Le problème de Royal est celui de la gauche française qui, à peu près seule parmi ses homologues européennes, ne s'est pas modernisée, gardant des accents anticapitalistes archaïques dans une société développée comme la France. Au plan personnel, Mme Royal a du nerf, elle est capable d'audace, faisant preuve d'un anticonformiste rafraîchissant, qui n'arrive pas à masquer les incohérences et improvisations d'une candidate oubliant, dans sa frénésie d'écoute des citoyens, que l'addition des demandes individuelles n'a jamais constitué une politique.
Extrême centre
Et il y a le phénomène François Bayrou, un politicien qui revendique l'extrême centre, misant sur la lassitude des Français en ce qui a trait à la polarisation gauche-droite, qui caractérise leur vie politique depuis la Révolution. La comparaison que certains ont faite entre lui et Mario Dumont passe à côté de l'essentiel, car c'est avant tout à Sarkozy qu'il faut comparer le chef de l'ADQ. Ils ont beaucoup de chances l'un et l'autre de se retrouver à la tête de leur nation respective; les deux sont porteurs d'un radicalisme porteur d'action s'exprimant, dans le cas de Sarkozy, par le désir d'une certaine rupture avec le passé. Il y a également la force personnelle évidente des deux leaders politiques, l'accent qu'ils ont mis sur les questions identitaires, le fait qu'ils incarnent une droite s'assumant davantage.
Sarkozy et Dumont sont actuellement dans une phase de séduction des électeurs dont ils espèrent qu'elle les mènera au pouvoir. Le danger est de se lier exagérément les mains par des promesses et engagements que des citoyens désabusés - confondant morale et politique - prendront à la lettre, personne ne leur rappelant jamais que les promesses électorales, par définition, ne sont jamais totalement tenues, le bien d'une collectivité ne pouvant se programmer à ce point à l'avance.

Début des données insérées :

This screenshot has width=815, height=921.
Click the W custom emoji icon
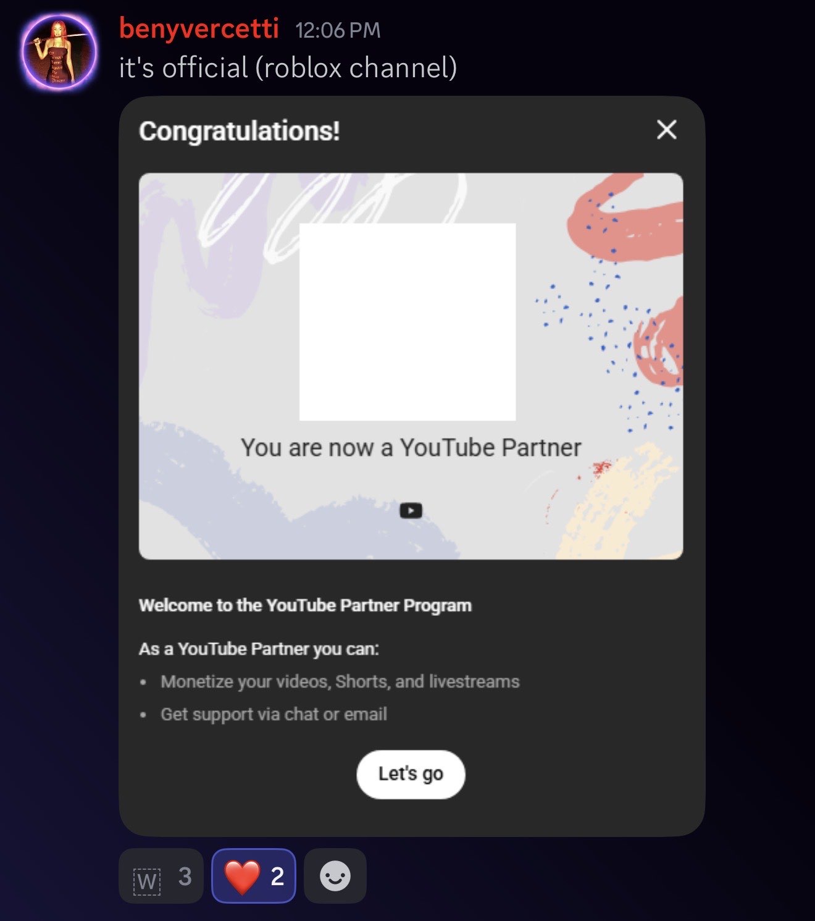click(x=147, y=880)
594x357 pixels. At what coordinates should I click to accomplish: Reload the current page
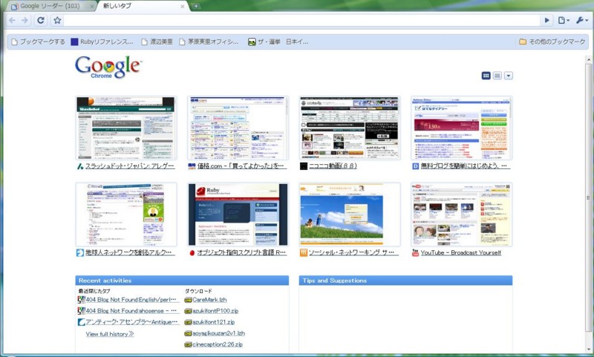click(41, 20)
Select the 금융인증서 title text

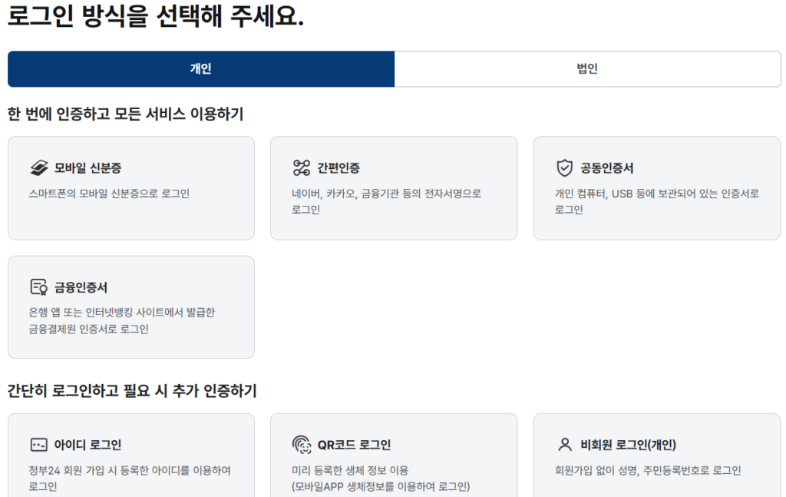click(x=81, y=287)
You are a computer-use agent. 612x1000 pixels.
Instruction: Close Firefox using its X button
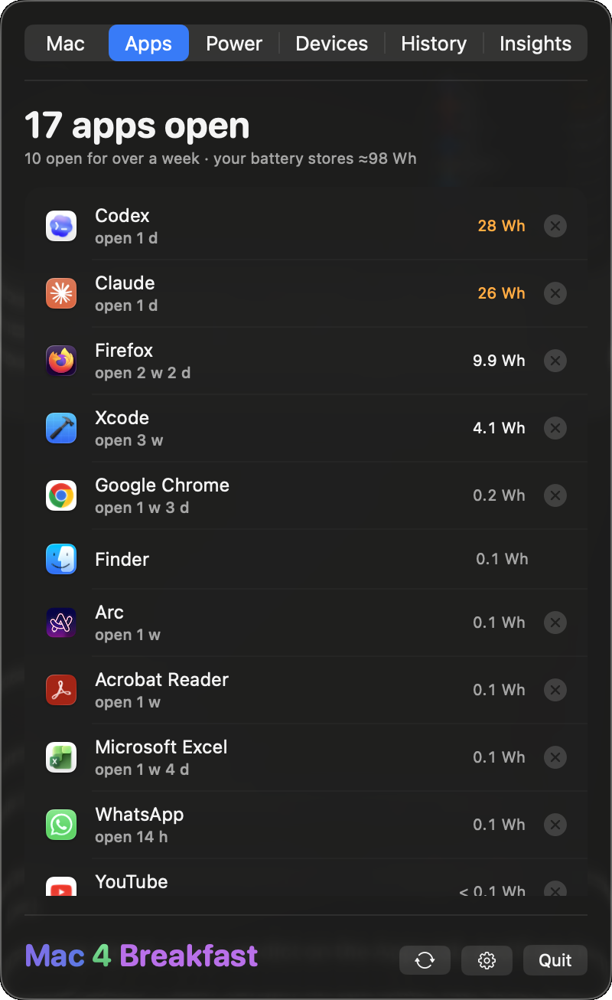555,361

Ce qu'il faut faire et dire pour se faire élire empêche de bien gouverner par la suite, gâchant la marge de manoeuvre dont on aura besoin pour opérer des changements nécessaires mais controversés.
Le mois qui s'annonce sera crucial pour Sarkozy qui aura à prendre, s'il est élu, des décisions difficiles pour sortir le pays de l'ornière où il est enlisé. Le candidat de la droite semble avoir le potentiel d'un bon gestionnaire de crise, dans un contexte où la France - histoire et tempérament national obligent! - fera vraisemblablement face à des perturbations importantes. Mais alors qu'il doit s'en démarquer, Sarkozy apparaît exagérément compromis avec le débilitant régime antérieur. Il a dû ménager Chirac jusqu'à la fin et il doit toujours ménager le premier ministre De Villepin; hier encore, il était au coeur du pouvoir à titre de ministre de l'Intérieur. Il n'a que quelques semaines pour établir fermement son territoire politique à lui.

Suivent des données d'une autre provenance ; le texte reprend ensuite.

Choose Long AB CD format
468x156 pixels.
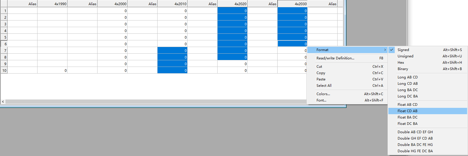click(407, 77)
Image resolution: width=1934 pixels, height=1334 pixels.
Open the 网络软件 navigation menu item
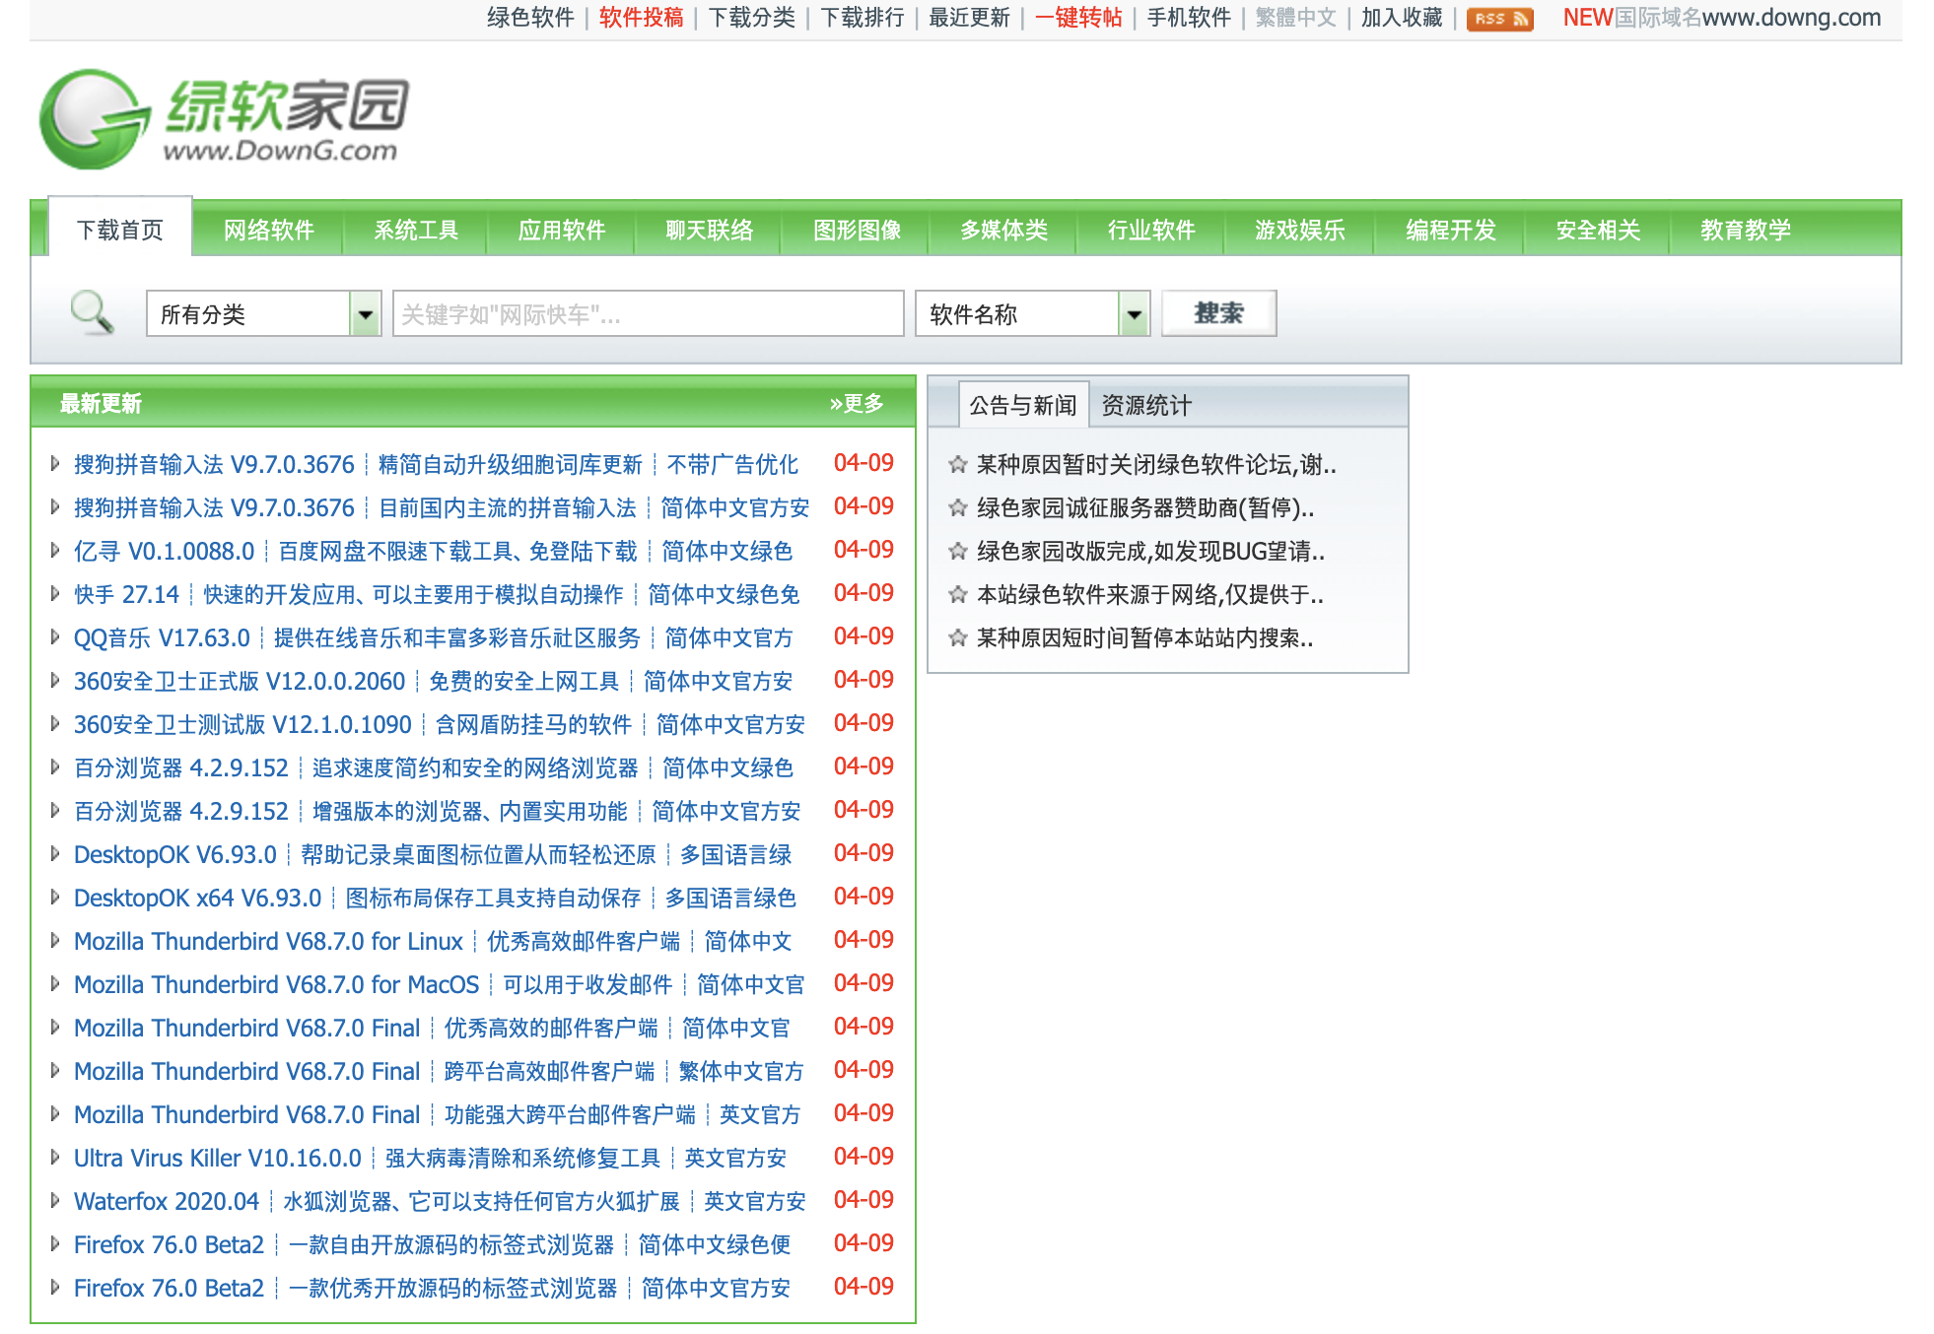click(x=268, y=231)
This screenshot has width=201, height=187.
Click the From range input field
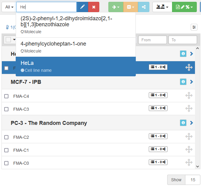click(x=152, y=40)

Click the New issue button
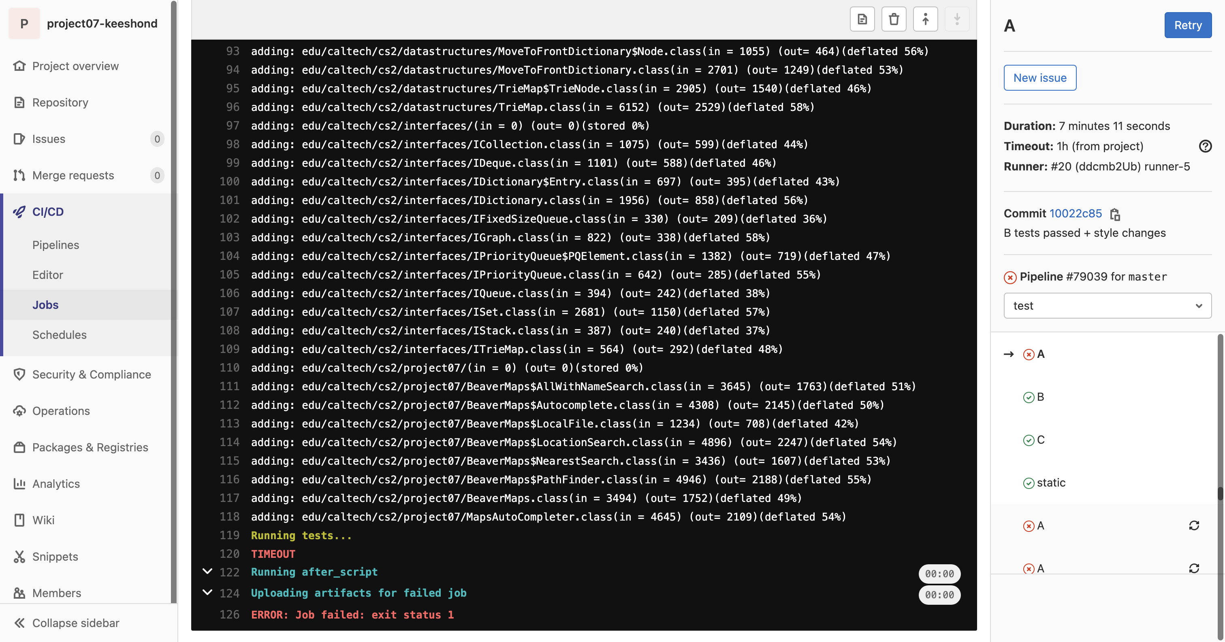[x=1040, y=78]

En comparaison, Mario Dumont ne doit pour l'heure rien à personne, sa longue traversée du désert lui ayant assuré une liberté exceptionnelle. La perspective du pouvoir est pour lui plus éloignée. Parce que le Québec a besoin d'un leader capable de forcer intelligemment le changement, espérons qu'il ne se liera pas inconsidérément les mains par des engagements inutiles, par exemple en matière de relations avec le reste du Canada ou de réforme des institutions démocratiques. Ce serait le cas de la priorisation d'une réforme du mode de scrutin qui le ferait renoncer à l'avance à une partie de son futur pouvoir de premier ministre, le condamnant à gouverner en coalition.
Professeur à l'ENAP, l'auteur vient de publier "Le défi français - regards croisés sur la France et le Québec" (Septentrion 2006).